Um das Verbrechen zu bekämpfen muss man in Spiral City nicht wie ein gewisser Milliardär aus Gotham sein – und schon gar nicht dessen Moralkodex gutheißen.
Das unselige Coronavirus hat neben vielen anderen Bereichen, die uns den Alltag versüßen, auch vor der amerikanischen Comic-Industrie nicht haltgemacht und sie zeitweise völlig lahmgelegt. Die uneingeschränkt begrüßenswerte Expansion von Jeff Lemires "Hammerverse" wurde durch Lockdowns und geschlossene Läden ordentlich eingebremst: Zwischen dem Erscheinen der ersten und letzten Ausgabe des sechsteiligen Spin-offs "Skulldigger & Skeleton Boy" verging über ein Jahr, was auch die lange Wartezeit auf die deutsche Fassung von Splitter erklärt. Wie bei allem im Fall "Black Hammer" wird die Geduld aber umgehend reichlich belohnt, denn ab der ersten Seite sollte klar sein, welchem Stück Comic-Geschichte Jeff Lemire diesmal eine Hommage angedeihen lässt.

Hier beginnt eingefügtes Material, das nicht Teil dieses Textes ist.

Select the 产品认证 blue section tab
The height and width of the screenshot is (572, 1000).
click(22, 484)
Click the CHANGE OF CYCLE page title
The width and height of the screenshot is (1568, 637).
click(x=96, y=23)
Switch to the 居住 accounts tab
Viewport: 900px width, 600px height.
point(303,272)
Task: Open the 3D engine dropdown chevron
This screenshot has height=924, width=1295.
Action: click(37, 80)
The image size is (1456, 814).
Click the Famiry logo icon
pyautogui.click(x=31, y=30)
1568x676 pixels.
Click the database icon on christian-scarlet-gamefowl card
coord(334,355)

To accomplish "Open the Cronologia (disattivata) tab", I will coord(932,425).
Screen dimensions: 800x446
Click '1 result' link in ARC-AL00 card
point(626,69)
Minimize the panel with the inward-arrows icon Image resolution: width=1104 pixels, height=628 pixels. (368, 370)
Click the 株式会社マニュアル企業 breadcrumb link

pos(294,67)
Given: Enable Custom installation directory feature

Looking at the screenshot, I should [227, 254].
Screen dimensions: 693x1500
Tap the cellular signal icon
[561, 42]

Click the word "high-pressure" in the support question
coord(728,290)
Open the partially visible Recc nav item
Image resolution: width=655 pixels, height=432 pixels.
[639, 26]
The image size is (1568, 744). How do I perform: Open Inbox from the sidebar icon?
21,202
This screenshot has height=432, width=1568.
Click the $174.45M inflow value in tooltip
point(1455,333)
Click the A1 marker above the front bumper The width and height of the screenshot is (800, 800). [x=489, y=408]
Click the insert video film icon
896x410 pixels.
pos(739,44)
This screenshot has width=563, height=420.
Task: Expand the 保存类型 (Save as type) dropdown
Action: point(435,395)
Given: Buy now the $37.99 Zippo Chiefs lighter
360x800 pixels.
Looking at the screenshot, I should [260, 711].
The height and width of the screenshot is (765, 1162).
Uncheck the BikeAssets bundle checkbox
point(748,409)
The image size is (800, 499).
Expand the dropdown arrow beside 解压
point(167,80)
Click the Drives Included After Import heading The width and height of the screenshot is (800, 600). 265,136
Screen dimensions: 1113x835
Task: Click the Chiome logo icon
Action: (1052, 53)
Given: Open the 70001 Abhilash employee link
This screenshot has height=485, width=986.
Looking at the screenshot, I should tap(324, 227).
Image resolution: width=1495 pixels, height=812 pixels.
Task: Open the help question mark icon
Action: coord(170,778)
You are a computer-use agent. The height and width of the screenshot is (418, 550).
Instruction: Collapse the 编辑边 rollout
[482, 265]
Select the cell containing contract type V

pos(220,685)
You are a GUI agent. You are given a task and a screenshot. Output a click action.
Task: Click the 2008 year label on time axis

Die Polizei von Spiral City drückt anno 1996 mehr als ein Auge zu, wenn der mit tödlicher Gewalt gegen Verbrecher vorgehende Skulldigger sein blutiges Werk verrichtet – ganz im Gegensatz zu Detective Amanda Reyes, die sich des Falls des jungen Matthew annimmt. Der Mann mit dem Totenschädel als Maske (und Waffe) hat den Mörder seiner Eltern getötet und ihn schließlich zu sich geholt, um ihn als Sidekick auszubilden. Die verbitterte und wütende Waise sieht ihre Chance für Rache gekommen, als der psychopathische Grimjack einen Politiker attackiert, der einst selbst als Vigilant aktiv war. Die Sache ist zutiefst persönlich, und zwar für alle Beteiligten, die der Spirale der Gewalt nicht entkommen können oder wollen.
Es erfordert keine großartigen deduktiven Fähigkeiten, um hier Jeff Lemires Kommentar zum Superhelden-Mainstream der 1980er und 1990er zu vermuten – dafür sorgen auch mehr oder weniger subtile optische Hinweise (etwa die Pendants zum Mord an den Waynes oder dem berühmt-berüchtigten "Knightfall"-Rückgratbruch) oder Namedropping (Miller, Janson, Conway). Das ist zwar vordergründig der Fall, würde den verschiedenen Ebenen, auf der sich die von Tonci Zonjic wirklich großartig illustrierte Story lesen lässt, aber nicht gerecht. Hier macht nämlich vor allem das sowohl sprichwörtliche als auch tatsächliche Nicht-Wegsehen bei Gewalt den wesentlichen Zwischenton der Musik aus und verleiht eindimensionalen Stereotypen der "grimm and gritty"-Ära berührende emotionale Tiefe.